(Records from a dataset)
==========
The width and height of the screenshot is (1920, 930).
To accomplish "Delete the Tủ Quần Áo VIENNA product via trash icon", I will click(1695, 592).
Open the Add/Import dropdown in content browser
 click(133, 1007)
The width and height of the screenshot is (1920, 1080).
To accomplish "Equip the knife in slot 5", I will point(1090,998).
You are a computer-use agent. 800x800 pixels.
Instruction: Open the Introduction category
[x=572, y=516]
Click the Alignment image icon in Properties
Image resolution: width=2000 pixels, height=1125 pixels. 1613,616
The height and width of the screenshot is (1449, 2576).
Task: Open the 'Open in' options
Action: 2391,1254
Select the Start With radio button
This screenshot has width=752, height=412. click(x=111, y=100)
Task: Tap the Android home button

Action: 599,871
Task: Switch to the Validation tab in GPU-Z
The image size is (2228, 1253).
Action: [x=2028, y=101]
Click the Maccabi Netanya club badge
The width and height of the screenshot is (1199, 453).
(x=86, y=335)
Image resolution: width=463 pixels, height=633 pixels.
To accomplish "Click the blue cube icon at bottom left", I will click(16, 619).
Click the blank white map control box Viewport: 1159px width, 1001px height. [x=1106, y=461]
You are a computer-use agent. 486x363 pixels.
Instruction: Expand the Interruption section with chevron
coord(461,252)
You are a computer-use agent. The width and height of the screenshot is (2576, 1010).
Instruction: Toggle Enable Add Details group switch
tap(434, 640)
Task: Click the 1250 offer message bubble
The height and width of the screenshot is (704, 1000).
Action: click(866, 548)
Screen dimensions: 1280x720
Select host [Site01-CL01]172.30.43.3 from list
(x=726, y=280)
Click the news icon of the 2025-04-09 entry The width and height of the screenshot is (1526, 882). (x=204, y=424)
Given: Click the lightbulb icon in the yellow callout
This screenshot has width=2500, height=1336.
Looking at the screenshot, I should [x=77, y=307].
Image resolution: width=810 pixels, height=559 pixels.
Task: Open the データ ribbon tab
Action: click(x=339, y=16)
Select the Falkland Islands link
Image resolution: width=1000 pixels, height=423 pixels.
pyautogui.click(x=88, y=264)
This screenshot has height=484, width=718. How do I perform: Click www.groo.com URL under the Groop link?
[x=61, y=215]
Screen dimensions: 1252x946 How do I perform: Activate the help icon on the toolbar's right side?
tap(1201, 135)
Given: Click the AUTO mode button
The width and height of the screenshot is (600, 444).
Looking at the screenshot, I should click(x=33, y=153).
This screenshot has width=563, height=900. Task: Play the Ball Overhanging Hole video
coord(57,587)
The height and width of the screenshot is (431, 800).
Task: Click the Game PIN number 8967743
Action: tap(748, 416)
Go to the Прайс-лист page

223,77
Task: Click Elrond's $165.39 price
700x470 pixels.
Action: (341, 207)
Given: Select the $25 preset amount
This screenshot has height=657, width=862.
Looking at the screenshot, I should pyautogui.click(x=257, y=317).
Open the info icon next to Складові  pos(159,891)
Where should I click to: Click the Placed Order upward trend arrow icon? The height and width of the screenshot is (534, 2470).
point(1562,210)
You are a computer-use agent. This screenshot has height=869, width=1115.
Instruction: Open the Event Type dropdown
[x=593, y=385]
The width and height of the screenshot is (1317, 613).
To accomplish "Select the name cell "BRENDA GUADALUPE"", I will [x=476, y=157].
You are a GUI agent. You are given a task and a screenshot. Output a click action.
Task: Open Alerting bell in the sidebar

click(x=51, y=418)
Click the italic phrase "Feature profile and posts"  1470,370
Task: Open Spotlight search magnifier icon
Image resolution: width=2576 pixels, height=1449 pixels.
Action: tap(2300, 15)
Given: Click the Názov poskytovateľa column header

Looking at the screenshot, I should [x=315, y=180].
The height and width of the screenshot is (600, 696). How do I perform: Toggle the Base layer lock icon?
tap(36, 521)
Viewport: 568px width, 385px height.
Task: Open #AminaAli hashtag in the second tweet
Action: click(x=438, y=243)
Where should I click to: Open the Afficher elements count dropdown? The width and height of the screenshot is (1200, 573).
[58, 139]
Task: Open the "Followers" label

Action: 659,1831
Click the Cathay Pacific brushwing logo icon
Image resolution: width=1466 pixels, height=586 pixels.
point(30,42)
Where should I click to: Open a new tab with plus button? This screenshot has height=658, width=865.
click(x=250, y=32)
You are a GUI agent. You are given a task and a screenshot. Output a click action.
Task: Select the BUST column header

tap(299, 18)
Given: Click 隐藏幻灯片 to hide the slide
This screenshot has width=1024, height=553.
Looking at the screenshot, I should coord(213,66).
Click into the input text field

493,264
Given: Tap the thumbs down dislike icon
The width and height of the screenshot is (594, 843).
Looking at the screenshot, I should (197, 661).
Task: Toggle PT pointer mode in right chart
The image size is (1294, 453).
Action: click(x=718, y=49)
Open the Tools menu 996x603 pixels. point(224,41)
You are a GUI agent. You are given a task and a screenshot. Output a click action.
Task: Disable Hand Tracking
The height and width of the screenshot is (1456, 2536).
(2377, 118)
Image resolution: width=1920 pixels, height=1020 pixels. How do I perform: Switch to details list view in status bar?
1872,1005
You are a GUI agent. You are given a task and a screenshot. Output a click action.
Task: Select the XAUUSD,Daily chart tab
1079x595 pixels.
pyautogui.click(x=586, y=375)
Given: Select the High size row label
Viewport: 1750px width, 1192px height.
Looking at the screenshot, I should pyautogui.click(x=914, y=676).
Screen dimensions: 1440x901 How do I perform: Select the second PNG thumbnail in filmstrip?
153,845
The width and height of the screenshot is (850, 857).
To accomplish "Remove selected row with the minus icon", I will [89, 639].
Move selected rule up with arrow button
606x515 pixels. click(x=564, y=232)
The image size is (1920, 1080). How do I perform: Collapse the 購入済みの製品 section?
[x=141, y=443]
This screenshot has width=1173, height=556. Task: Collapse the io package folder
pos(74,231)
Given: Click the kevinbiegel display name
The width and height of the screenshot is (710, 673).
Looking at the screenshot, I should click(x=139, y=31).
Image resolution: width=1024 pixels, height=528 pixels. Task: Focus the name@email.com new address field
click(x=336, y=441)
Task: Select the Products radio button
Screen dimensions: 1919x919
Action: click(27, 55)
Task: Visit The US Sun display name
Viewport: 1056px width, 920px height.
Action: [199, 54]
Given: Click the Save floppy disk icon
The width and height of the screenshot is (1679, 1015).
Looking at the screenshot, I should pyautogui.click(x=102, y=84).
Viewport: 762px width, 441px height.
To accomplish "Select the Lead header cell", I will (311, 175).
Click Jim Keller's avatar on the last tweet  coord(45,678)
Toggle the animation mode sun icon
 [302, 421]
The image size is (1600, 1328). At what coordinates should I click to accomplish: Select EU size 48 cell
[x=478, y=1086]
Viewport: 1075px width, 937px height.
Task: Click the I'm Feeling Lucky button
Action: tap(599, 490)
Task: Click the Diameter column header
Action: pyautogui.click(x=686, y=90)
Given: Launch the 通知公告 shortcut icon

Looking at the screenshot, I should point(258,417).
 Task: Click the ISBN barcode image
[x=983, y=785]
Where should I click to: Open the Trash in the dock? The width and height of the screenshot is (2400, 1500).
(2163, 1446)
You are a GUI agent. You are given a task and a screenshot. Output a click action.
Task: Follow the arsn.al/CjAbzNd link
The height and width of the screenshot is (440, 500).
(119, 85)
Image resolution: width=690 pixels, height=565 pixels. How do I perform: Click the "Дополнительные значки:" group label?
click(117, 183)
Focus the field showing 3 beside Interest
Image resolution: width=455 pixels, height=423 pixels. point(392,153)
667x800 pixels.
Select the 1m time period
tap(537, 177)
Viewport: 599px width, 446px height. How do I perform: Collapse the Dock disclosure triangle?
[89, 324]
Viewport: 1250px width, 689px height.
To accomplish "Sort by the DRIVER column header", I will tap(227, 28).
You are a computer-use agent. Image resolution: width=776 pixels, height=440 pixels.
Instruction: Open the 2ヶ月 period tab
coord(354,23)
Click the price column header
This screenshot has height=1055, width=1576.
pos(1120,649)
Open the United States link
==========
** Goal **
Rewrite the lines starting at the one containing "Open the Tools" and ending at the one containing "[x=141, y=443]", switching "GUI agent" to "desktop agent" and leaving everything else unchanged.

** Correct answer **
Open the Tools menu 996x603 pixels. point(224,41)
You are a desktop agent. You are given a task and a screenshot. Output a click action.
Task: Disable Hand Tracking
The height and width of the screenshot is (1456, 2536).
(2377, 118)
Image resolution: width=1920 pixels, height=1020 pixels. How do I perform: Switch to details list view in status bar?
1872,1005
You are a desktop agent. You are given a task and a screenshot. Output a click action.
Task: Select the XAUUSD,Daily chart tab
1079x595 pixels.
pyautogui.click(x=586, y=375)
Given: Select the High size row label
Viewport: 1750px width, 1192px height.
Looking at the screenshot, I should pyautogui.click(x=914, y=676).
Screen dimensions: 1440x901 How do I perform: Select the second PNG thumbnail in filmstrip?
153,845
The width and height of the screenshot is (850, 857).
To accomplish "Remove selected row with the minus icon", I will [89, 639].
Move selected rule up with arrow button
606x515 pixels. click(x=564, y=232)
The image size is (1920, 1080). How do I perform: Collapse the 購入済みの製品 section?
[x=141, y=443]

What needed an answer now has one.